Some care must be taken in the reflection APIs to ensure that Q-types
are not accidentally tied into the subtype/supertype relations of
their corresponding L-types.  No Q-type is a sub-type or super-type of
any other Q-type or any other L-type.  No Q-type is a subtype of
`Object`, and Q-types declare only their own methods (which therefore
never use virtual-dispatch polymorphism).  As an exception, default
methods from interfaces are inherited into Q-types.

As value-based classes, value-capable classes are required to override
all relevant methods from `Object`.  The derived Q-types do _not_ inherit
or respond to the standard methods of `Object`.

The following additional functions do not (_as yet_) fit in the
`MethodHandle` API, and so are placed in the runtime support class
`jdk.experimental.value.ValueTypeSupport`.

`ValueTypeSupport` will contain the following static methods:

    static MethodHandle defaultValueConstant(Class<?> type);
    static MethodHandle substitutabilityTest(Class<?> type);
    static MethodHandle substitutabilityHashCode(Class<?> type);
    static MethodHandle findWither(Lookup lookup, Class<?> refc, String name, 
Class<?> type);

The `defaultValueConstant` method returns a method handle which takes
no arguments and returns a default value of that method handle.  It is
equivalent (but is probably be more efficient than) creating a
one-element array of that value type and loading the result.  This
method may be useful implementing `MethodHandles.empty` and similar
combinators.  (The method may support non-Q-types.  If it does, an
L-type will result in a method handle that returns `null`, not
a box containing the default value.)

The `substitutabilityTest` method returns a method handle which
compares two operands of the given type for substitutability.
Specifically, if the type is a Q-type, fields are compared pairwise
for substitutability, and the result is the logical conjunction of all
the comparisons.  Primitives and references are substitutable if and
only if they compare equal using the appropriate version of the Java
`==` operator, _except_ that floats and doubles are first converted to
their "raw bits" before comparison.  (The method may support
non-Q-types.  If it does, an L-type will be compared using `acmp`
reference comparison, with a possible exception for Q-type boxes.)

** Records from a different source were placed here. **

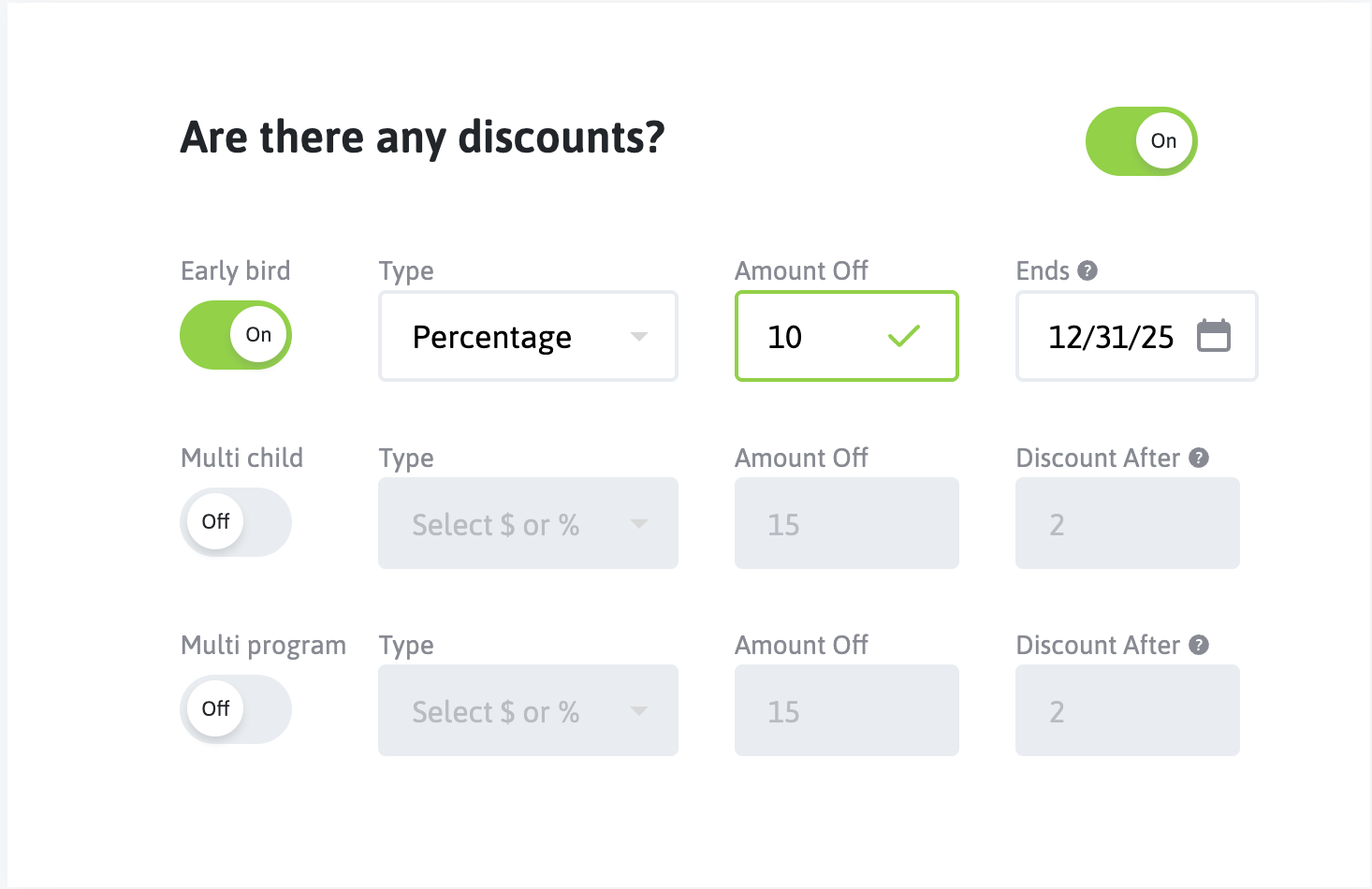The height and width of the screenshot is (889, 1372).
Task: Turn off the main discounts toggle
Action: [1141, 141]
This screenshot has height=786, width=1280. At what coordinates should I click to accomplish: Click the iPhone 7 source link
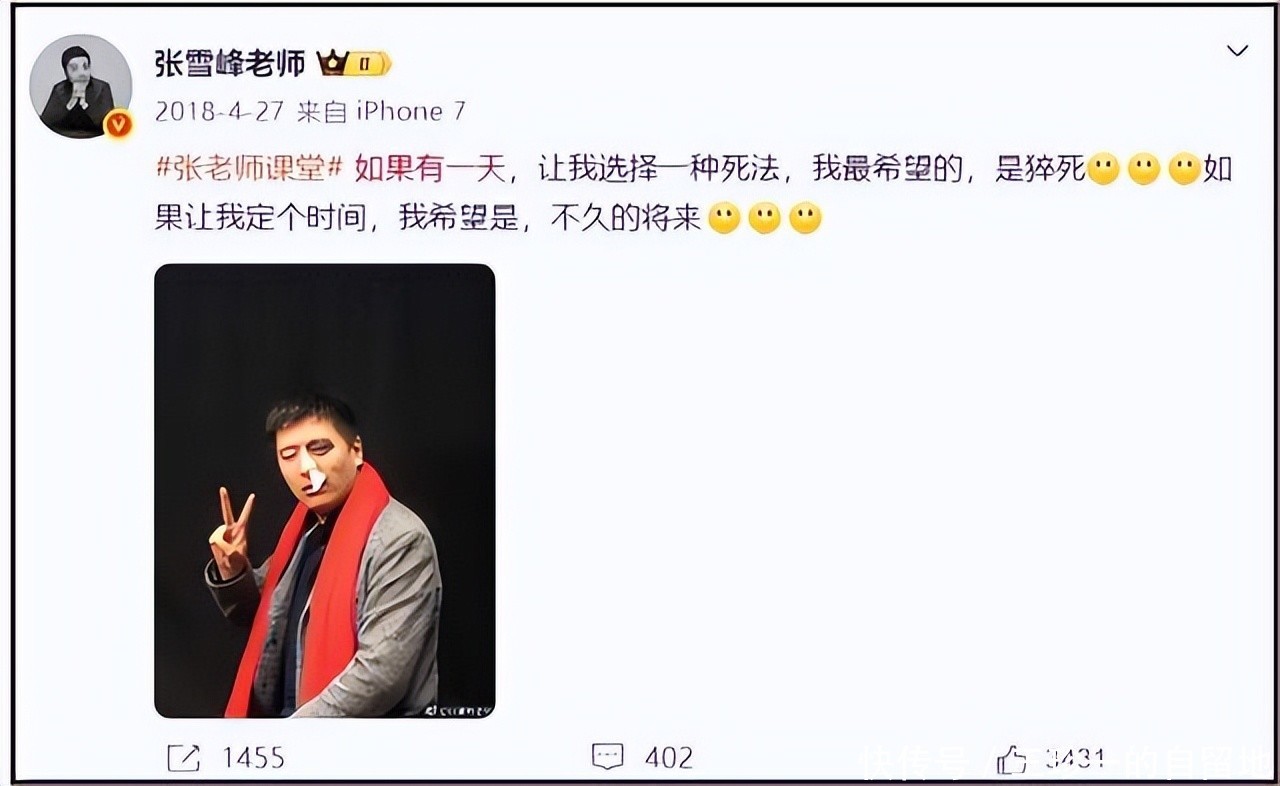tap(411, 111)
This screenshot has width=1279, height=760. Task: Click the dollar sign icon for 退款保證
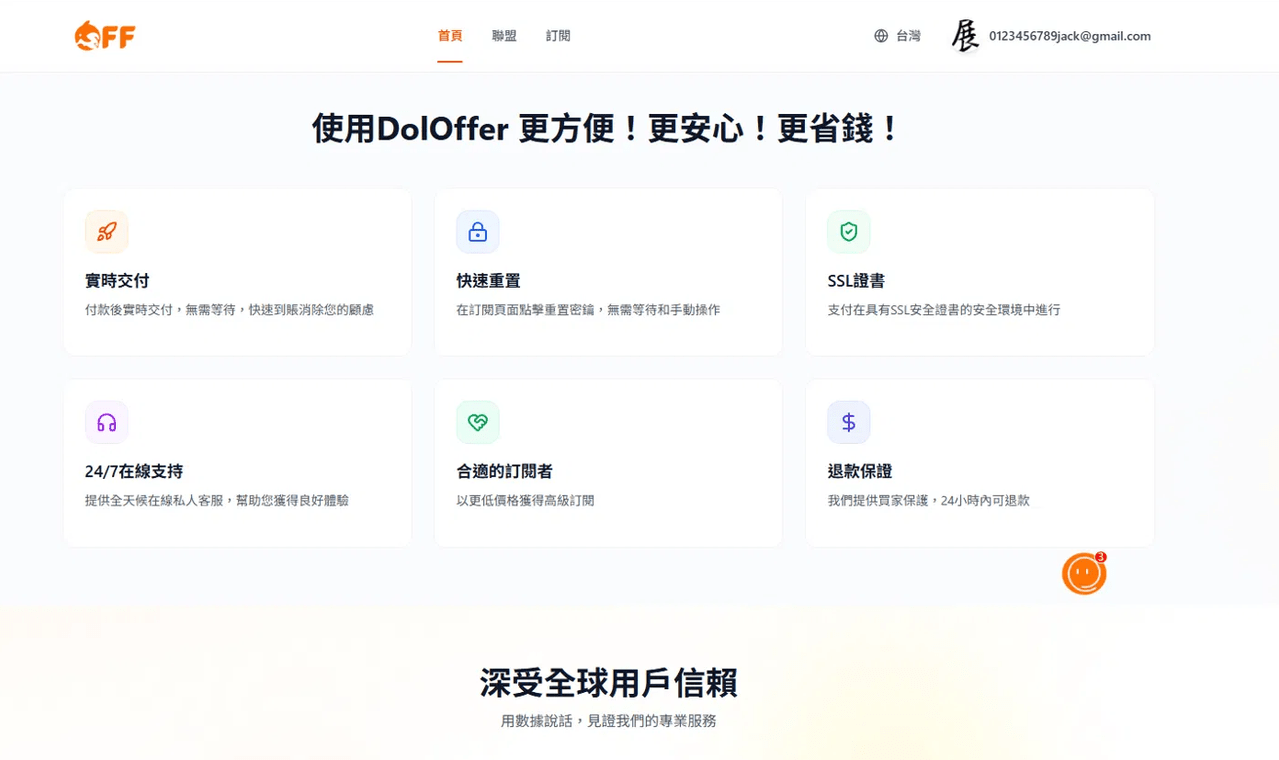tap(849, 422)
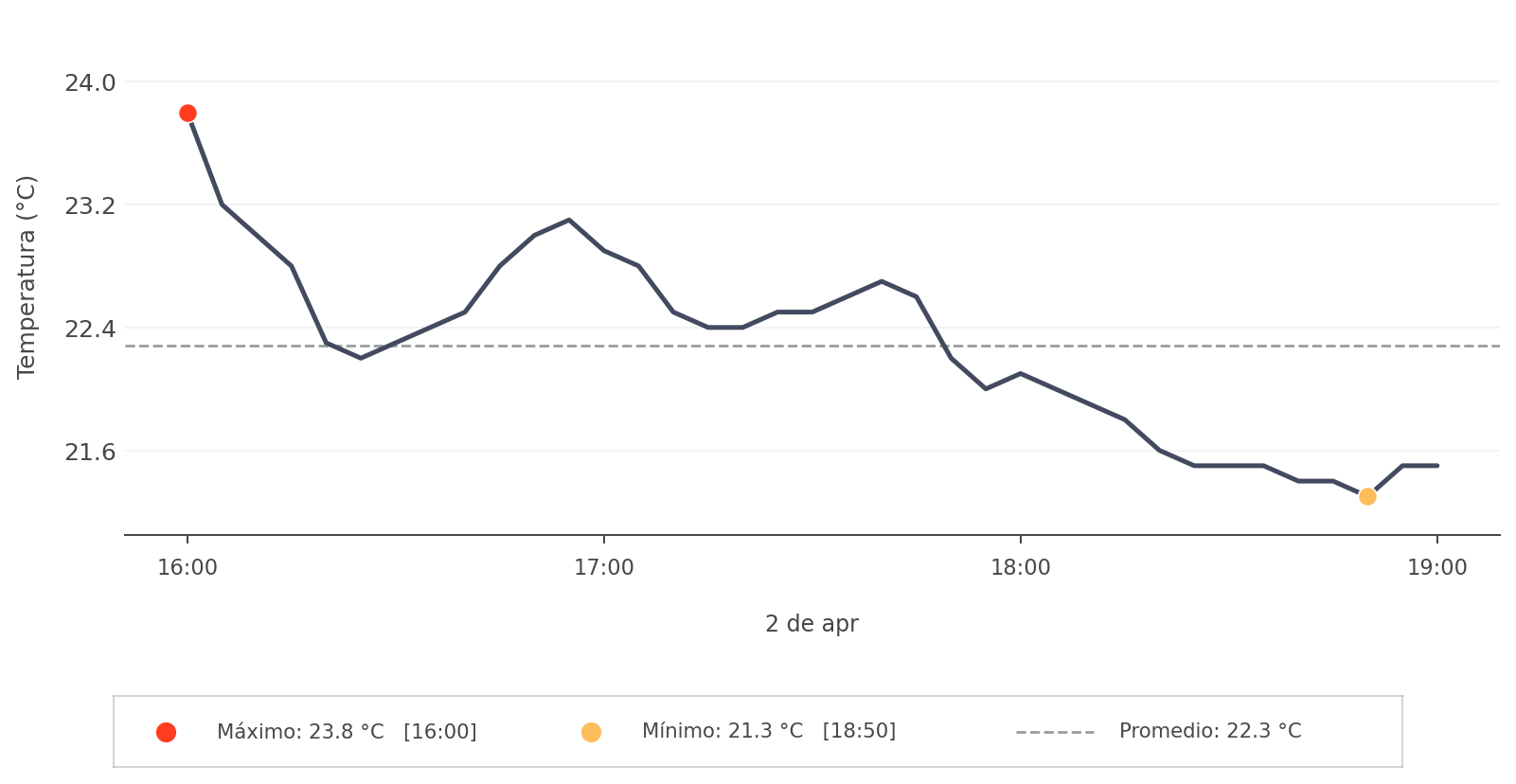Click the orange dot in the legend
The image size is (1516, 784).
click(591, 732)
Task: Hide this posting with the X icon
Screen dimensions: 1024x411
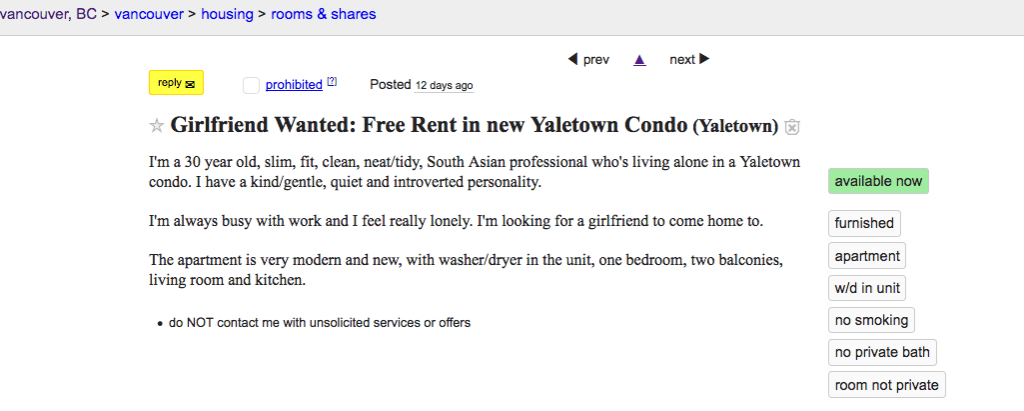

Likewise, the `substitutabilityHashCode` method returns a method
handle which accepts a single operand of the given type, and produces
a hash code which is guaranteed to be equal for two values of that
type if they are substitutable for each other, and is likely to be
different otherwise.  (The method may support non-Q-types.  If it
does, an L-type will be hashed used `System.identityHashCode`,
and primitives hashed using their own bit patterns.)

> <span class="smaller">
(It is an open question whether to expand the size of this hash code
to 64 bits.  It will probably be defined, for starters, as a 32-bit
composition of the hash codes of the value type fields, using legacy
hash code values.  The composition of sub-codes will probably use, at
first, a base-31 polynomial, even though that composition technique is
deeply suboptimal.)

The `findWither` method works analogously to `Lookup.findSetter`,
except that the resulting method handle always creates a new value, a
full copy of the old value, except that the specified field is changed
to contain the new value.  Since values have no identity, this is the
only logically possible way to update a field value.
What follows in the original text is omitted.